GROSSETODue giornate di incontri in 13 istituti scolastici delle province di Arezzo, Grosseto e Siena. Sono i numeri del progetto organizzato dall’Azienda Usl Toscana sud est dedicata alla "Cultura del dono", quindi alla donazione di organi per favorire i trapianti.
Gli istituti coinvolti sono sette ad Arezzo, tre a Siena e tre a Grosseto, gli incontri si svolgono fino a mercoledì. Ciascuna scuola ha proposto dei lavori realizzati nell’ambito del progetto promosso sotto l’egida della Regione Toscana. Video, cori, brani musicali, fumetti, poster e gadget di vario tipo, con un solo filo conduttore, e cioè l’importanza di donare. La prima iniziativa si è tenuta venerdì all’ospedale Misericordia di Grosseto con gli interventi di Massimo Forti, direttore Rete ospedaliera Asl Tse e di Mariano Genovese, in rappresentanza del dipartimento delle Professioni tecnico sanitarie della riabilitazione e prevenzione. Nel corso della mattinata sono stati presentati gli elaborati degli studenti delle scuole grossetane e senesi.

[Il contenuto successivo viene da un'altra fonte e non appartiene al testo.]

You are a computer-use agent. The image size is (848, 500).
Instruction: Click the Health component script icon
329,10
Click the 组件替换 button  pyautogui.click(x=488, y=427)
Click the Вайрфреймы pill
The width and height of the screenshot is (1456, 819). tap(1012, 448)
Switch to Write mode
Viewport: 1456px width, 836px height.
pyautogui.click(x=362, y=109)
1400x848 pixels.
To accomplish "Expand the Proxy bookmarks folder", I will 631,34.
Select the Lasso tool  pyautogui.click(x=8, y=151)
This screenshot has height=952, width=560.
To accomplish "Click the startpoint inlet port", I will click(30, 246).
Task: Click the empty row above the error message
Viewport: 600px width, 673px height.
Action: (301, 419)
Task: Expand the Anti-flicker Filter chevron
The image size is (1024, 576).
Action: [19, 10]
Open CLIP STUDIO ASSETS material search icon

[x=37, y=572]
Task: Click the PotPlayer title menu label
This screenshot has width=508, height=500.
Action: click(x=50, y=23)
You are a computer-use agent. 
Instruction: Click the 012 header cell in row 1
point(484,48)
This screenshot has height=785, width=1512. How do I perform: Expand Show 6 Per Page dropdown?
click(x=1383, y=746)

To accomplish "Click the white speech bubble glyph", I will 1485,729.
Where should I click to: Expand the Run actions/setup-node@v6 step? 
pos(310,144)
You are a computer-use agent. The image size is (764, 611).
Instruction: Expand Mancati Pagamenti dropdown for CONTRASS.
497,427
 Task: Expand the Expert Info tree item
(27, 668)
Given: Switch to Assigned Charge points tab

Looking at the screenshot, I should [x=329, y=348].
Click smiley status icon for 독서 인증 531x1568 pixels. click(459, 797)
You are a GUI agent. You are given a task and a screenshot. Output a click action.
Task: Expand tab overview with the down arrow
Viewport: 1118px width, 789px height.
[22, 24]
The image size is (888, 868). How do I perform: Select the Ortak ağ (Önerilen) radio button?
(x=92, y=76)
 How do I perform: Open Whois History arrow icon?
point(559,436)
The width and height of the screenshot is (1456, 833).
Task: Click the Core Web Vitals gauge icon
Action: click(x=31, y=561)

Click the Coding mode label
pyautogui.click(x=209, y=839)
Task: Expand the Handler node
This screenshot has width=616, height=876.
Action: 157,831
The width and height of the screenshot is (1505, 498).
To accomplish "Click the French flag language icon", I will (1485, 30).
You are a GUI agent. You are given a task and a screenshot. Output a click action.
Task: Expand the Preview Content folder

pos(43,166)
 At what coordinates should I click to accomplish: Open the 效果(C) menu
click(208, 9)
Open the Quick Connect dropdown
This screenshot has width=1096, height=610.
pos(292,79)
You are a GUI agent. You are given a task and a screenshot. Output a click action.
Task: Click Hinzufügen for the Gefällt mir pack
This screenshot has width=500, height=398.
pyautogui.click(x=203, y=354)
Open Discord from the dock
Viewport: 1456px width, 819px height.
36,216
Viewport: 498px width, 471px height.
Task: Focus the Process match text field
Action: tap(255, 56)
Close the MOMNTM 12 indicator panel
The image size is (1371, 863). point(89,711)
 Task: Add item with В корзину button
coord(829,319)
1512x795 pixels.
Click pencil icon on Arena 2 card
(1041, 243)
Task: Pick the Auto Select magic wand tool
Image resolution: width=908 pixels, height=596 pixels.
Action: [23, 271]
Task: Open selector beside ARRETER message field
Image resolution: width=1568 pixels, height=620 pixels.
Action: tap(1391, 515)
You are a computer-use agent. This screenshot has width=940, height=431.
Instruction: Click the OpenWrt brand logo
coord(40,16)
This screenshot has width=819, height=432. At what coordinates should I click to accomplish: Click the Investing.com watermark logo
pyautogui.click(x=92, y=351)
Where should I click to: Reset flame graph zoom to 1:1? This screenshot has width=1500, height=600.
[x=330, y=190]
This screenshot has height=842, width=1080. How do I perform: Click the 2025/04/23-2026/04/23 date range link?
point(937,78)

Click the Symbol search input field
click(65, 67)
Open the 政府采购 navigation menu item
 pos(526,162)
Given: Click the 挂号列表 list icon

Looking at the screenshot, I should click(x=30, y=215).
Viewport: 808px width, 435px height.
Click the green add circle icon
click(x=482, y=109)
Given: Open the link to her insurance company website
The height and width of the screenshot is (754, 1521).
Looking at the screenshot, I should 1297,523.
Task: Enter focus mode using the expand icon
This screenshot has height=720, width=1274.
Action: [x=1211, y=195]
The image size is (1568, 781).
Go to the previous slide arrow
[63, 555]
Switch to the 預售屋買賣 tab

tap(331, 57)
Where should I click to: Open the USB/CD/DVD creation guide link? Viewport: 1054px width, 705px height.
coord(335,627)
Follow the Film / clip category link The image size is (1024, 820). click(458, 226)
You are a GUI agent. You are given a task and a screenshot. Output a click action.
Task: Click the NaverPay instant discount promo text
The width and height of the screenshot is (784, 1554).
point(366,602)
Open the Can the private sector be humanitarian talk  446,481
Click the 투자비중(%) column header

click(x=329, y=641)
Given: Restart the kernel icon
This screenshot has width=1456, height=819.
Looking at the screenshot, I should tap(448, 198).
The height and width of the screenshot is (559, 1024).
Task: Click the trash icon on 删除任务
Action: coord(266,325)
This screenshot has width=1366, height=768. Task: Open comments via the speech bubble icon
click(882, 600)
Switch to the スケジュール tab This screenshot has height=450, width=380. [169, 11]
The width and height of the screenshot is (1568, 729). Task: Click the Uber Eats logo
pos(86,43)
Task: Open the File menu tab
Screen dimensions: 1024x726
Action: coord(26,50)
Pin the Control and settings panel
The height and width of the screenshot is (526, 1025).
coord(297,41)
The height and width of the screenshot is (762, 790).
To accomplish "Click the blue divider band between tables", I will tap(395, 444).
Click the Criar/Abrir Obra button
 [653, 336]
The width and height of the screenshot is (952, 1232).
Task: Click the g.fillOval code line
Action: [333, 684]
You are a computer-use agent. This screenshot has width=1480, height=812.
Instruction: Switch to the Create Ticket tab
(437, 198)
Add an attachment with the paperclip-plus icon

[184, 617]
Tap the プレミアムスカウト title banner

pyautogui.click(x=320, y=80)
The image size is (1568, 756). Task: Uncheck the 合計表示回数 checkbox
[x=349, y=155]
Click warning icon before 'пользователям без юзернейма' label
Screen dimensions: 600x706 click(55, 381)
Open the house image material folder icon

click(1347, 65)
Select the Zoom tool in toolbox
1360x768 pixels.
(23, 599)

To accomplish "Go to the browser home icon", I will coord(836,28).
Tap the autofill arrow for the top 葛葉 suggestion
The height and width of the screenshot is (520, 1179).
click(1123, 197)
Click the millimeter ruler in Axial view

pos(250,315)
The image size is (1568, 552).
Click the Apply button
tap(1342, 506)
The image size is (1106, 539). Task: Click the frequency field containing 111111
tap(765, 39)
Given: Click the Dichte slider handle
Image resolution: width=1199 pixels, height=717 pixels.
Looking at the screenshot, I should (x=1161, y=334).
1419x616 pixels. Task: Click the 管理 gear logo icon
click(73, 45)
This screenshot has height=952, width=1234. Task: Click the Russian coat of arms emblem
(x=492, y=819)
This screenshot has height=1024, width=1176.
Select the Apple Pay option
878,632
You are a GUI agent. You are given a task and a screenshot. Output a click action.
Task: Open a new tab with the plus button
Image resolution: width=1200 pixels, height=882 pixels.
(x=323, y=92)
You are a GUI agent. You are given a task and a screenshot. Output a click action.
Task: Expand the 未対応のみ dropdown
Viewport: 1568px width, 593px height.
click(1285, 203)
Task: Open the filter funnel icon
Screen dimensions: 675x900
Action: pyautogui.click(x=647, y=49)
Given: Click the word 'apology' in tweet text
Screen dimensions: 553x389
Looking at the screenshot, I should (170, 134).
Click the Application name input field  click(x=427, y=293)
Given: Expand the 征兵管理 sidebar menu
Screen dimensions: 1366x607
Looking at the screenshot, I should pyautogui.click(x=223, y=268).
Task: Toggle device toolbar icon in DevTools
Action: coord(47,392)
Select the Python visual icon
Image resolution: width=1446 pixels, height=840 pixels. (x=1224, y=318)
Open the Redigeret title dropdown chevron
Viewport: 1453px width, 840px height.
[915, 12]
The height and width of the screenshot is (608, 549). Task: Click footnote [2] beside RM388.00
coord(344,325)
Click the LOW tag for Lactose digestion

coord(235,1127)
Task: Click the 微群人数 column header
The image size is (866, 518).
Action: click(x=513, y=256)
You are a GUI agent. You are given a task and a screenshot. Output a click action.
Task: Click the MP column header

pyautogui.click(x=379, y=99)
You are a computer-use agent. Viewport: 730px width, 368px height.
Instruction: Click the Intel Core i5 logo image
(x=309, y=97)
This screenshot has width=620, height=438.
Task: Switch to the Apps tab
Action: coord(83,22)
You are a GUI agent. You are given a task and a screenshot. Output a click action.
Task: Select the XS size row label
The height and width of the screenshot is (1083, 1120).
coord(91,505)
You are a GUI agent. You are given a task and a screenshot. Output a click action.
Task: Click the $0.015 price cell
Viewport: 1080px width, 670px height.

"Coinvolgere le nuove generazioni nel tema della donazione significa costruire una cultura della solidarietà e della consapevolezza. I ragazzi e le ragazze che hanno partecipato al progetto hanno dimostrato sensibilità, creatività e grande capacità di riflessione su un argomento che riguarda tutta la comunità. Attraverso linguaggi diversi – dal teatro alla musica, dai video alle opere artistiche – hanno saputo trasmettere un messaggio forte: donare può fare la differenza nella vita delle persone". Le scuole dell’area grossetana coinvolte sono: Isis Polo Amiata Ovest plesso Arcidosso e plesso Santa Fiora; Polo Bianciardi di Grosseto e Isis Leopoldo II di Lorena.